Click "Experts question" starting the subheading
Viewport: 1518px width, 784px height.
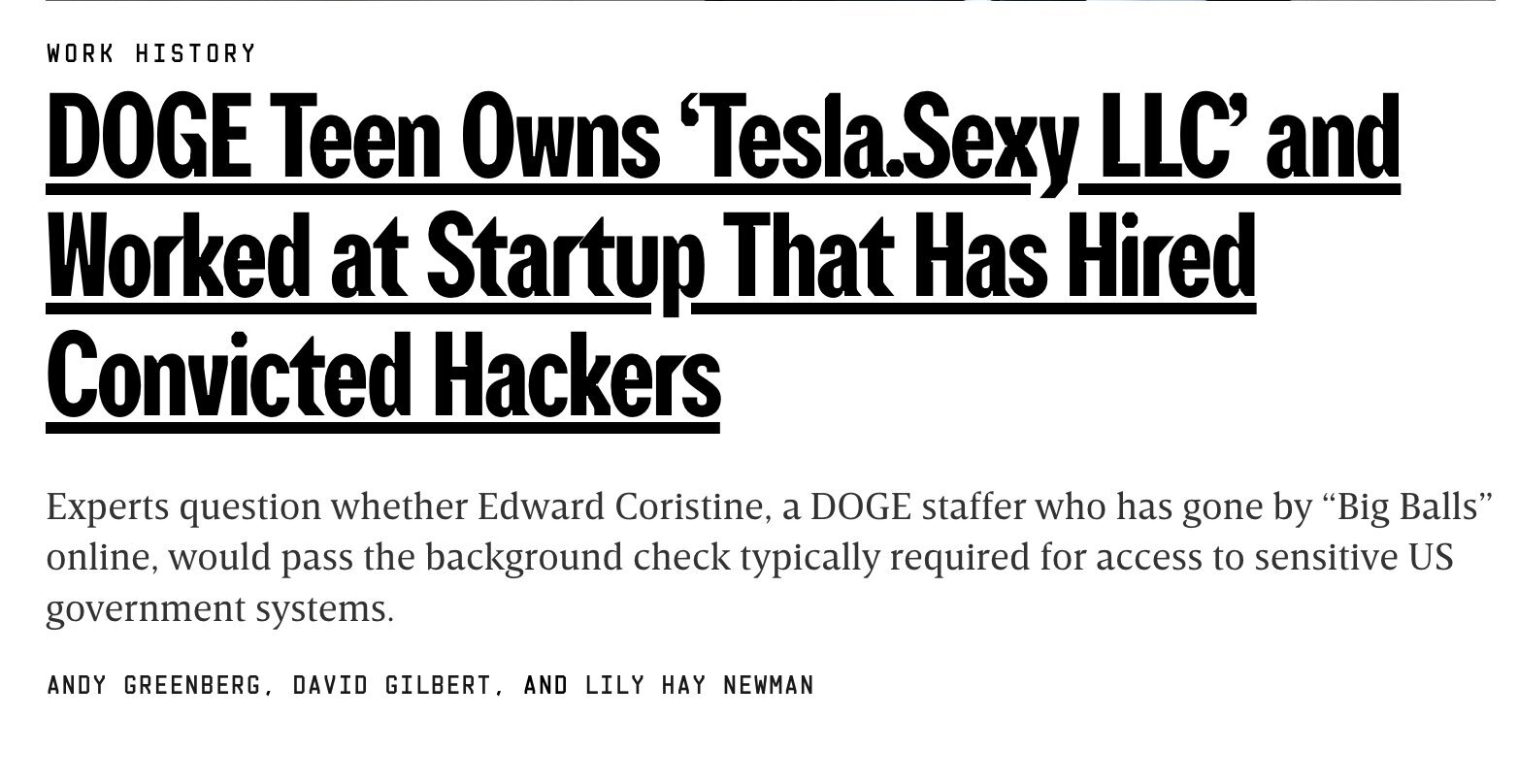(182, 507)
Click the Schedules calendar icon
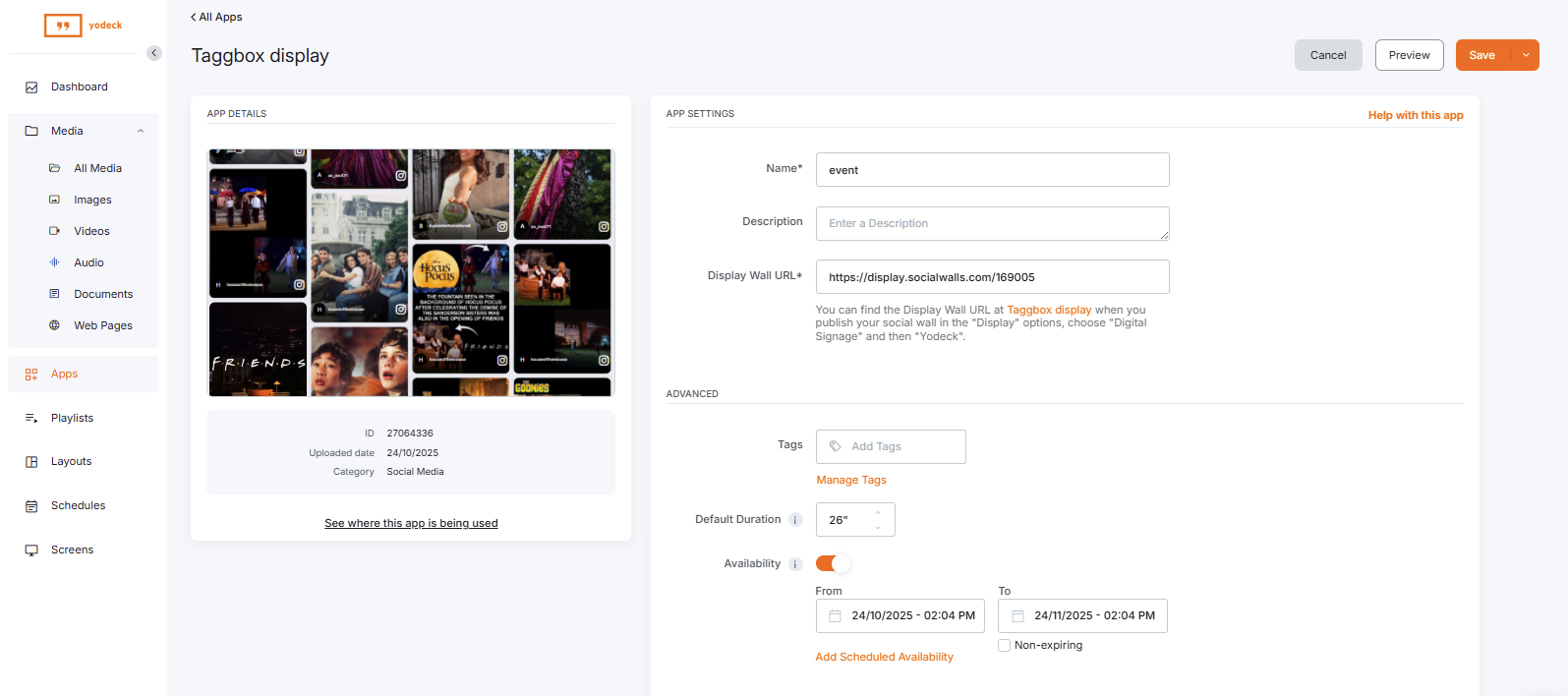 31,506
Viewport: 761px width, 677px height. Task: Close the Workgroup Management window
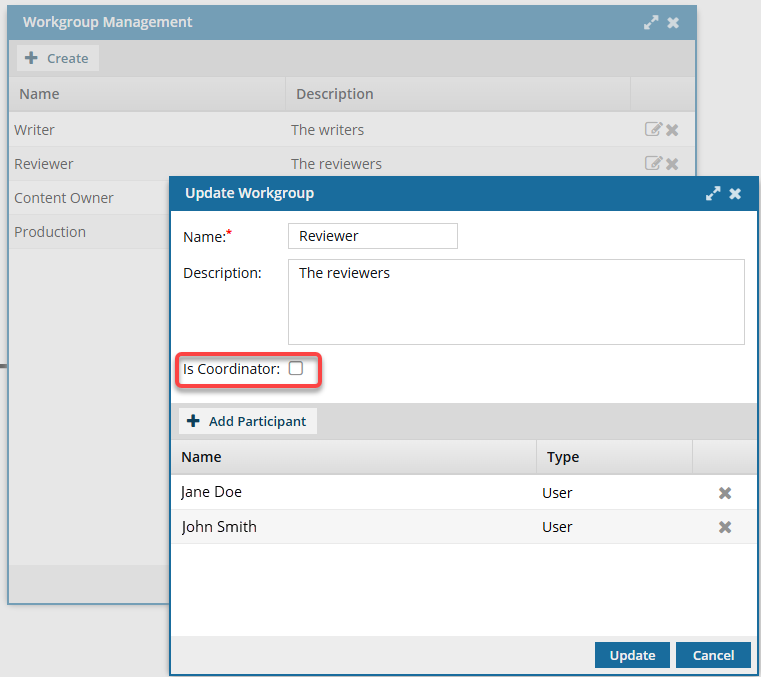pos(673,22)
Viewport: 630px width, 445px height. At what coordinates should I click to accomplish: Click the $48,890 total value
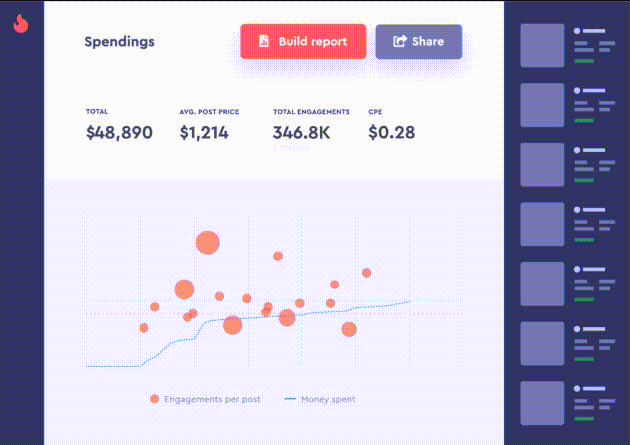tap(119, 132)
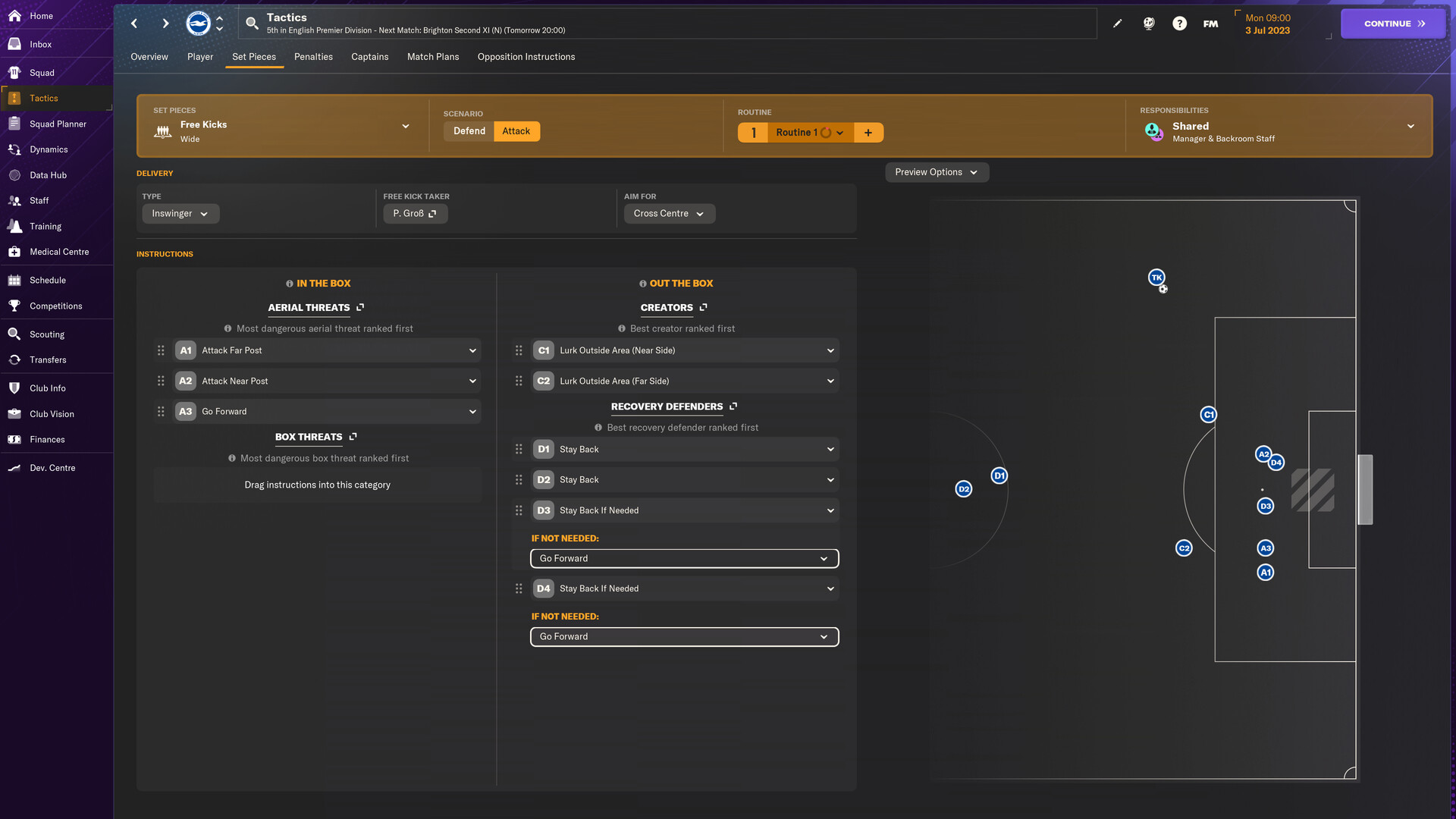Toggle the Defend scenario button
1456x819 pixels.
point(469,131)
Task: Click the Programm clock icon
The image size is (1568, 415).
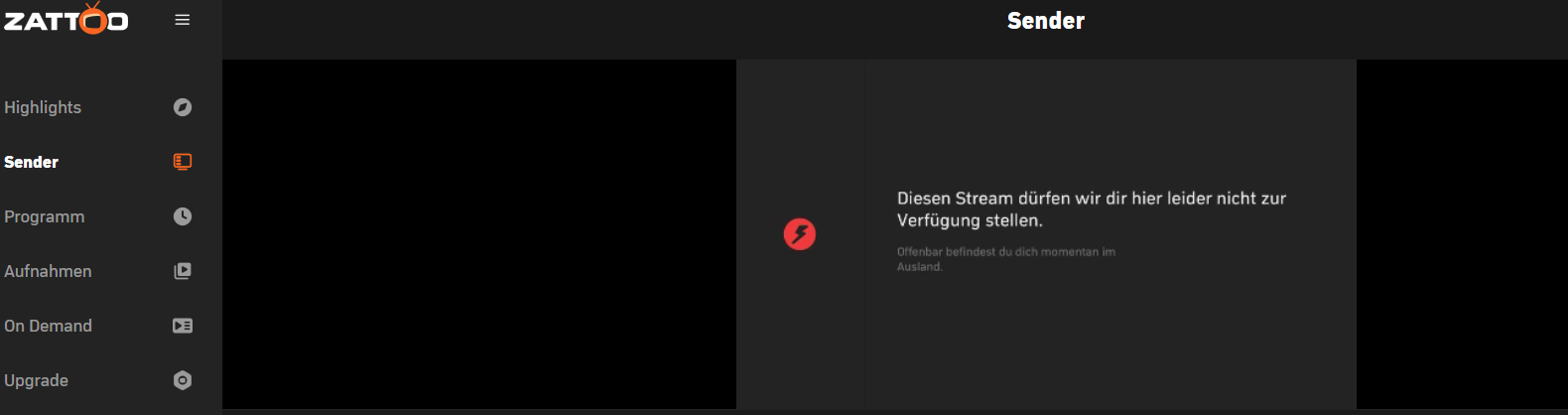Action: pos(183,216)
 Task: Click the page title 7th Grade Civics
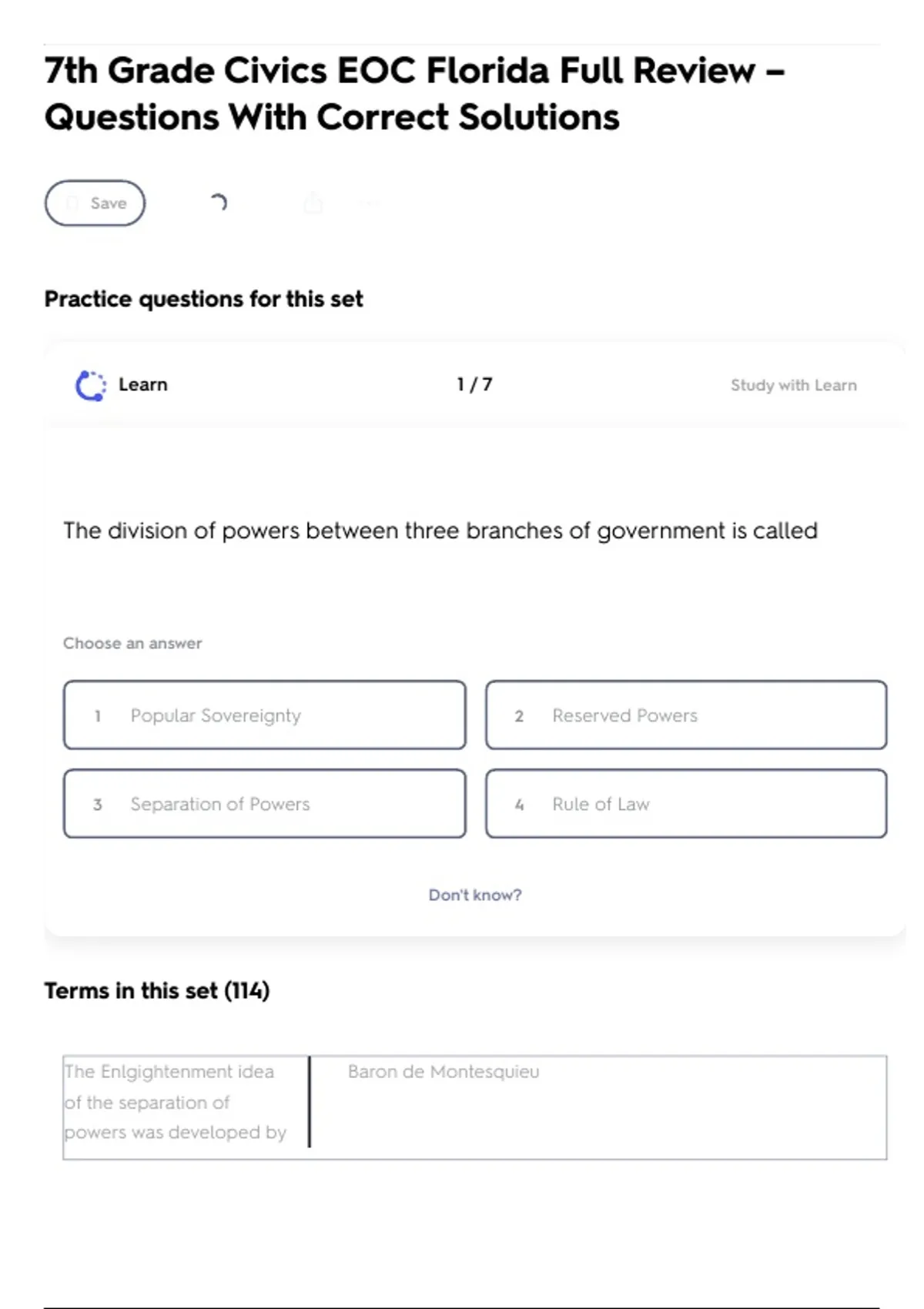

(Exercise aim) Copy the lines starting at the line that contains "Viewport: 630px width, 445px" and running to the final line of the entries, inclusive; omit all pictures.

(Result)
Viewport: 630px width, 445px height. At what coordinates should I click to accomplish: Click the $48,890 total value
tap(119, 132)
Toggle the Defend scenario button
1456x819 pixels.
point(469,131)
Task: Click the Programm clock icon
The image size is (1568, 415).
Action: pos(183,216)
 Task: Click the page title 7th Grade Civics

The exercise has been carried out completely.